Supplied passage:
┌──

The answer was clear: the US is not exactly a darling of the Arab masses and, if anything, is viewed with hostility and suspicion by the Arabs on the street.

Acceptance of this reality prompted the administration of President Barack Obama to project itself as a strong supporter of pro-democracy movements in the Arab World. However, it did not have much success if only because of its record as partner of some of the autocratic regimes around the world and its “unbreakable” alliance with Israel.

Many in the Arab World also saw how the US tried to defend the Mubarak regime for the sake of Egypt’s peace treaty with Israel, and how it dealt with the crisis in Yemen with kid gloves with a view to maintaining its war against Al Qaeda in the Arabian Peninsula until it became clear that there was no other way other than regime change in Sanaa.

Therefore, Washington saw it as a great opportunity to support the movement for democracy in Syria. The US and Israel have nothing much to lose if the Syrian regime were to be toppled since the post-revolt country would see itself fragmented and no longer pose any challenge to the Jewish state. Furthermore, an ouster of the Alawite regime in Damascus will deprive Iran of its strongest ally in the Arab World, and weaken considerably Lebanon’s Hizbollah – two much sought-for US objectives.

Iran’s loss of Syria as an ally will count much for the US and Israel in the stand-off over the Iranian nuclear programme. It will also be a blessing for the Arab World, which has seen Iran meddling in the internal affairs of Arab countries and trying to use Syria as a proxy in Arab deliberations over regional issues.

Of course, one of the fallouts of the ouster of the Syrian regime will be regional instability, but it is not something that the US and Israel could not handle, goes the thinking in Washington.

The Obama administration seized the opportunity that presented itself at the UN early this week in the wake of reports of a massacre of more than 260 people by Syrian security forces in the flashpoint city of Homs.

Washington had laid a cunningly diplomatic trap for Moscow even before the report of the massacre came. It had pretended to yield to pressure and allowed the ridiculous dilution of a draft resolution that condemned the violent Syrian crackdown on pro-democracy dissenters. The draft was effectively toothless since it set no direction towards solving the crisis in Syria and excluded an Arab League plan for a peaceful regime change in Damascus. It was not mandatory either since it did not base itself on Chapter 7 of the UN Charter.

└──

Complete the following:
1. For each statement, answer yes or no according to the passage on US policy toward Syria, and quote the words that decide it. (a) The Obama administration had great success presenting itself as a supporter of pro-democracy movements in the Arab World. (b) The draft resolution was based on Chapter 7 of the UN Charter. (c) Ousting the regime in Damascus would cost Iran its strongest ally in the Arab World.
2. In the passage on US policy toward Syria, which city do the reports name as the site of the massacre of more than 260 people?
3. Please carry on the passage on US policy toward Syria, starting after its final sentence.
The data after this point is separate material, unrelated to the passage on US policy toward Syria.

Material shown:
┌──

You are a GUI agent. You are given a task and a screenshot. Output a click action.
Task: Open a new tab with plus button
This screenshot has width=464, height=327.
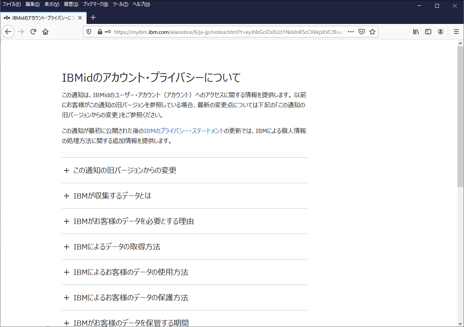93,17
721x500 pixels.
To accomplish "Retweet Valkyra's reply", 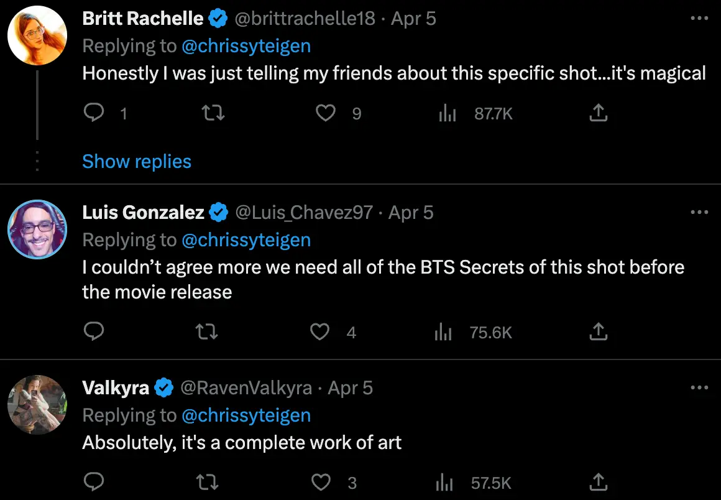I will [206, 482].
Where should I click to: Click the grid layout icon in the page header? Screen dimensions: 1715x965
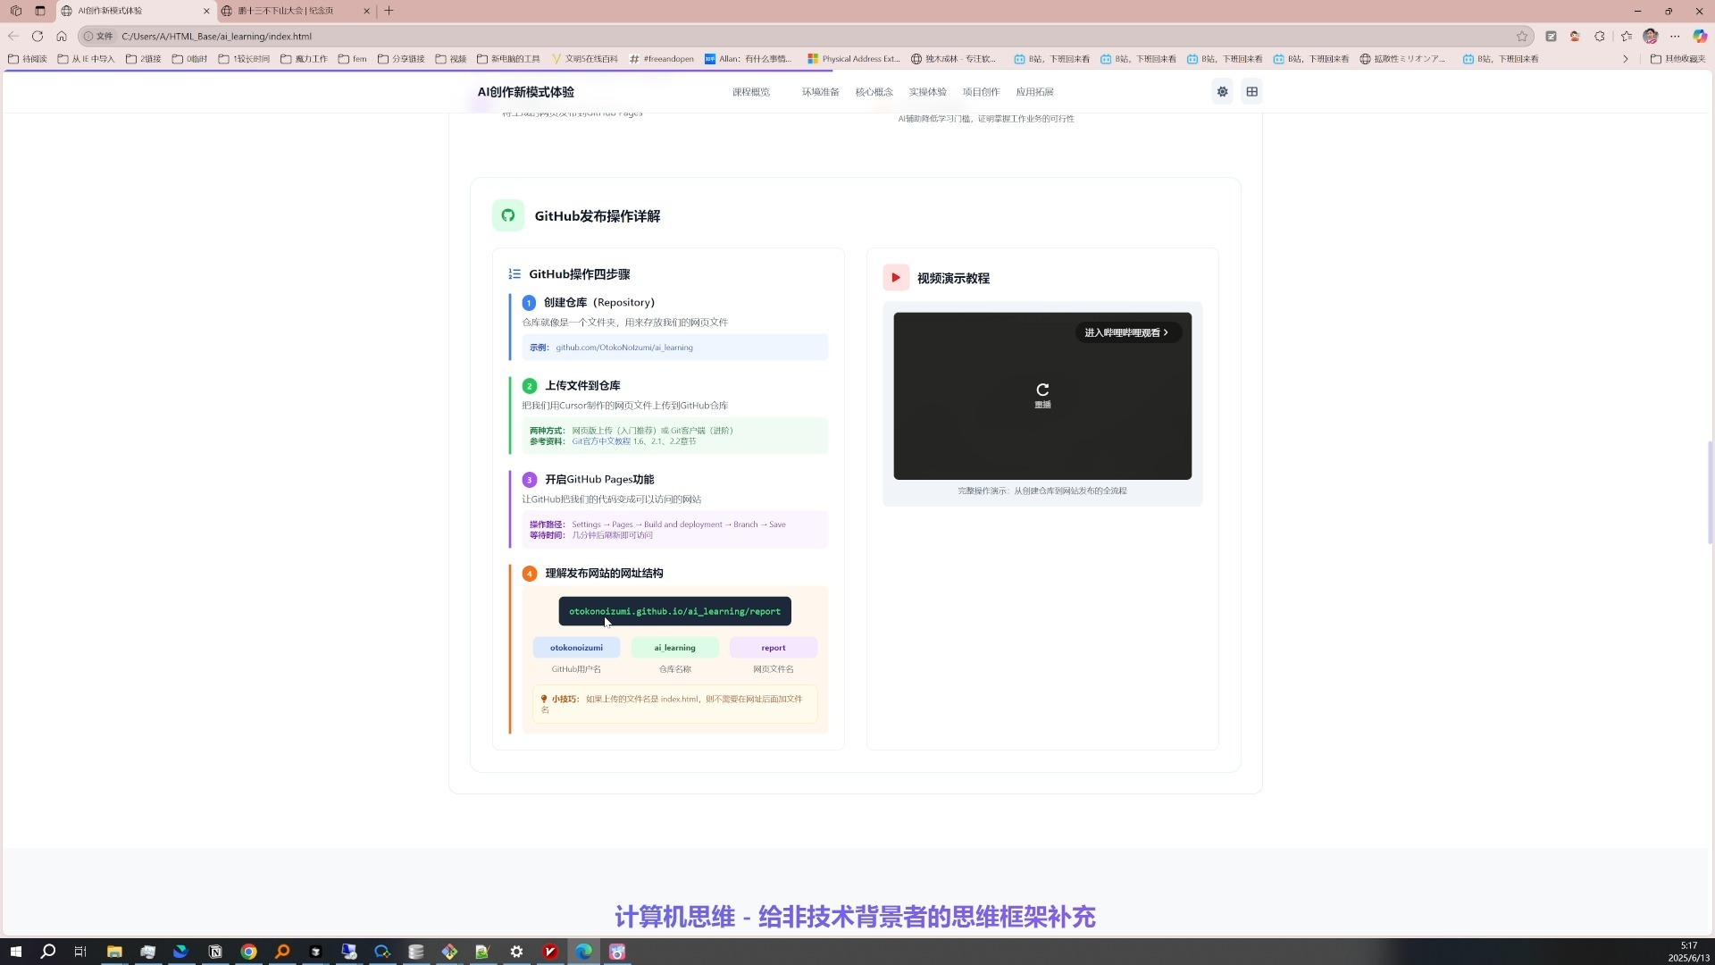pyautogui.click(x=1251, y=92)
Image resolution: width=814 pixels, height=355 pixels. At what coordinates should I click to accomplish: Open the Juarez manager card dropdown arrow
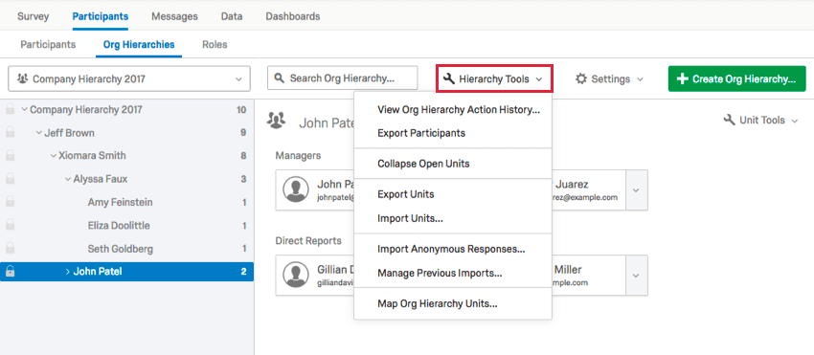pos(636,189)
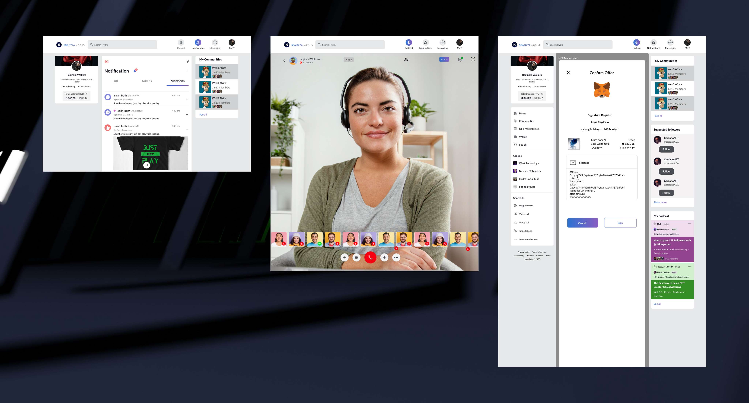End the video call with red phone button

(370, 257)
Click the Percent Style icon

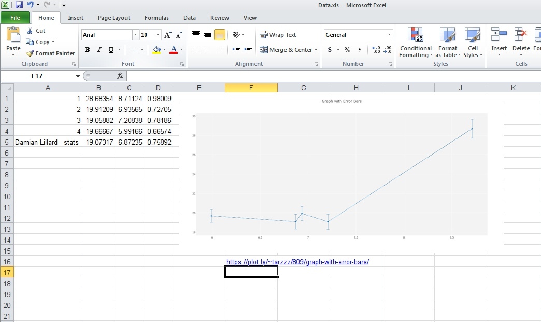[347, 50]
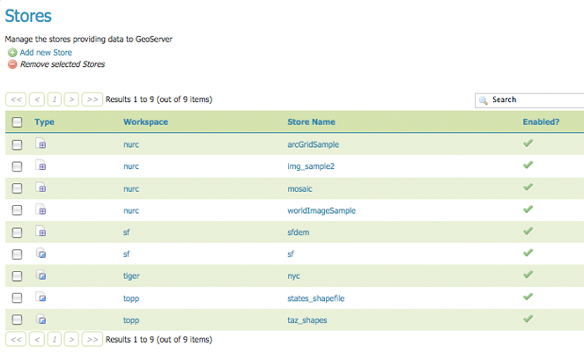Click vector type icon for nyc row
Viewport: 584px width, 354px height.
(41, 276)
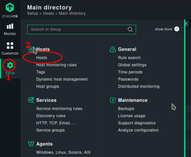Click the Hosts breadcrumb link

pyautogui.click(x=48, y=13)
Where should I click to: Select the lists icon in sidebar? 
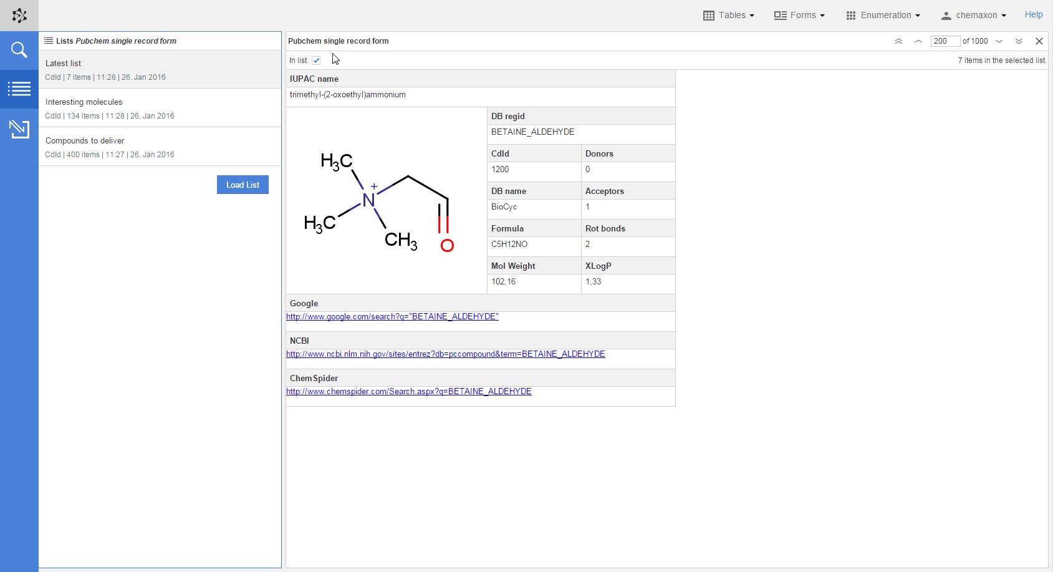tap(19, 89)
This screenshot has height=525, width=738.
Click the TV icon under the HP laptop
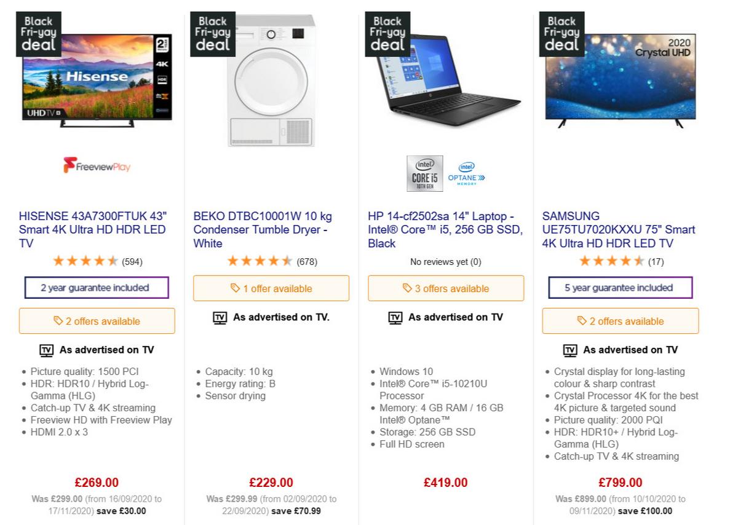[x=395, y=318]
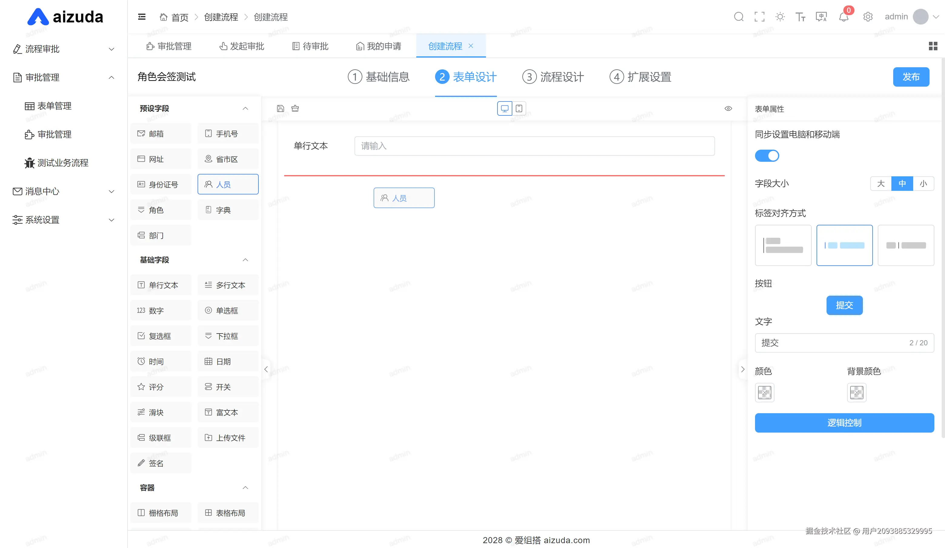This screenshot has width=945, height=548.
Task: Click the notification bell icon
Action: coord(843,17)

└──

Answers to the tasks:
1.
(a) No: "it did not have much success"
(b) No: "it did not base itself on Chapter 7 of the UN Charter"
(c) Yes: "an ouster of the Alawite regime in Damascus will deprive Iran of its strongest ally in the Arab World"

2. Homs.

3.
References to economic sanctions and an arms embargo were also removed from the draft.

The Russians even wanted to scrap a clause calling on the Syrian regime to remove heavy weapons from populated areas, but the US and its allies resisted the demand.

However, the US did not protest against the other changes since the softening was purportedly aimed at accommodating Russia, but, in reality, it was a bait that was thrown to Moscow.

At the UN, Russia had tried to postpone a vote on the resolution, but the US was eager to use the opportunity at hand and pushed for a vote early on Saturday. Moscow, having failed to see the trap, had no option but to agree and it swiftly vetoed even the watered-down draft.

The Security Council vote showed that the US and its allies were firmly behind the democracy movement in Syria whereas Russia and China, which also vetoed the resolution, were exposed as allies of a regime that has been and is slaughtering its own people.

There were several reasons for the Russian veto. Syria buys Russian arms worth more than $4 billion a year and hosts the only Russian naval base outside Russian territory. Furthermore, Russian Prime Minister Vladimir Putin, who is seeking to return to the Kremlin as president, wanted to tell his own people he is determined to restore Russia’s status as a superpower having an influential say in any international issue.

But the real beneficiary was the US, which used the vote to show itself as a champion of people seeking political reform and democracy. US Ambassador to the UN Susan Rice should be given credit for swiftly rising to the occasion.

“Let me begin by speaking directly to the Syrian people,” Rice said after the vote. “The United States stands with you, the Syrian people, and we will not rest until you and your bravery achieve your basic, universal human rights, to which all human beings are entitled.”

Applause, applause, applause.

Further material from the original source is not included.